From: Ludovic Brenta <ludovic@ludovic-brenta.org>
Subject: Re: working towards OpenToken version 4
Date: Tue, 28 Jul 2009 02:29:35 -0700 (PDT)
Date: 2009-07-28T02:29:35-07:00 [thread overview]
Message-ID: <2df50994-4bed-4396-aafb-4efc31dd02b6@c1g2000yqi.googlegroups.com> (raw)
In-Reply-To: uhbwxfzog.fsf@stephe-leake.org
Stephen Leake wrote on comp.lang.ada:
> I've been thinking about ways to improve the recursive descent support
> in OpenToken.
Great. I like recursive descent parsers :)

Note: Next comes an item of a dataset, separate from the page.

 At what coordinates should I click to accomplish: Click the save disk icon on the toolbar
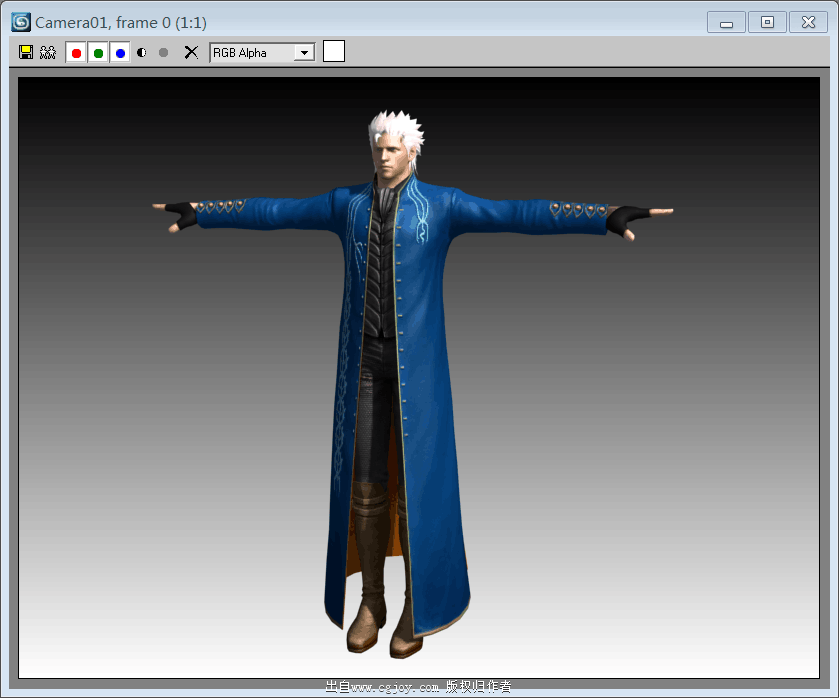pos(24,52)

> One thing that could use work is the syntax for grammar specification.
>
> Consider example 5.10 from the dragon book; see
> OpenToken/Examples/ASU_Example_5_10/asu_example_5_10.ads
>
> The grammar, with production actions, is given as:
>
> -- L -> E print (L.val)
> -- E -> E + T E.val := E1.val + T.val
> -- E -> T
> -- T -> T * F T.val := T1.val * F.val
> -- T -> F
> -- F -> ( E ) F.val := E.val
> -- F -> digit
>
> For the OpenToken LR parser generator, the code that expresses this is:
>
> Grammar : constant Production_List.Instance :=
> L <= E & EOF + Simple_Integer.Print_Value'Access and
> E <= E & Plus & T + Simple_Integer.Add_Integers and
> E <= T and
> T <= T & Times & F + Simple_Integer.Multiply_Integers and
> T <= F and
> F <= Left_Paren & E & Right_Paren + Simple_Integer.Synthesize_Second and
> F <= Int_Literal;
>
> A very nice match.
>
> However, for the recursive descent case, things are not so nice.

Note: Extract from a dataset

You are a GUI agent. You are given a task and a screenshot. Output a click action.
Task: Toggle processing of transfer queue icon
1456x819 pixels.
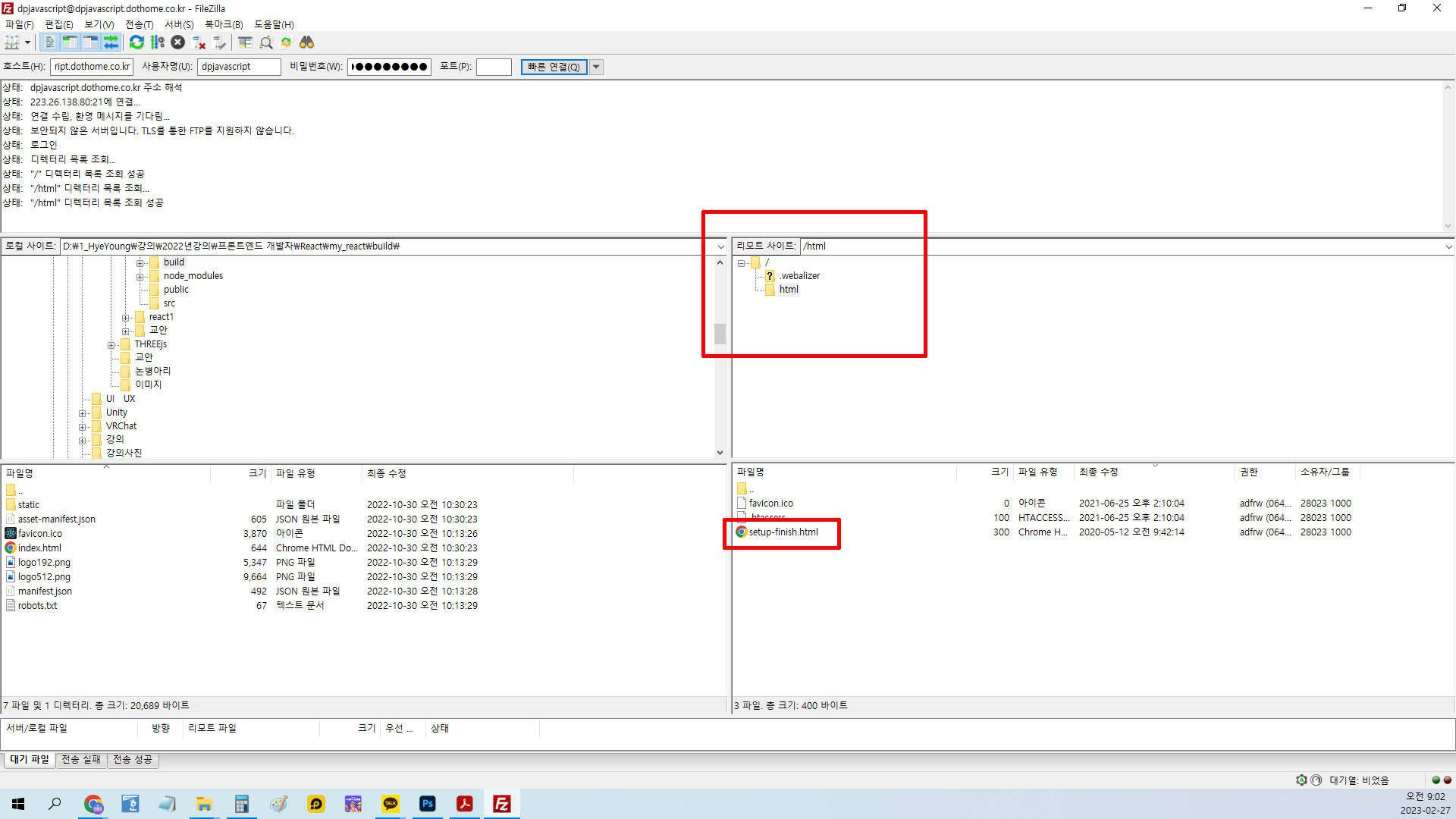[157, 42]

> First, the grammar must be rewritten. That's expected; it's left
> recursive, which leads to infinite recursion. Ted Dennison rewrote it
> this way, using {} to indicate possible repetition (I had to figure
> this out, it's not in the code):
>
> -- L -> E print (L.val)
> -- E -> T {+ T} E.val := T1.val + T2.val ...
> -- T -> F {* F} T.val := F1.val * F2.val ...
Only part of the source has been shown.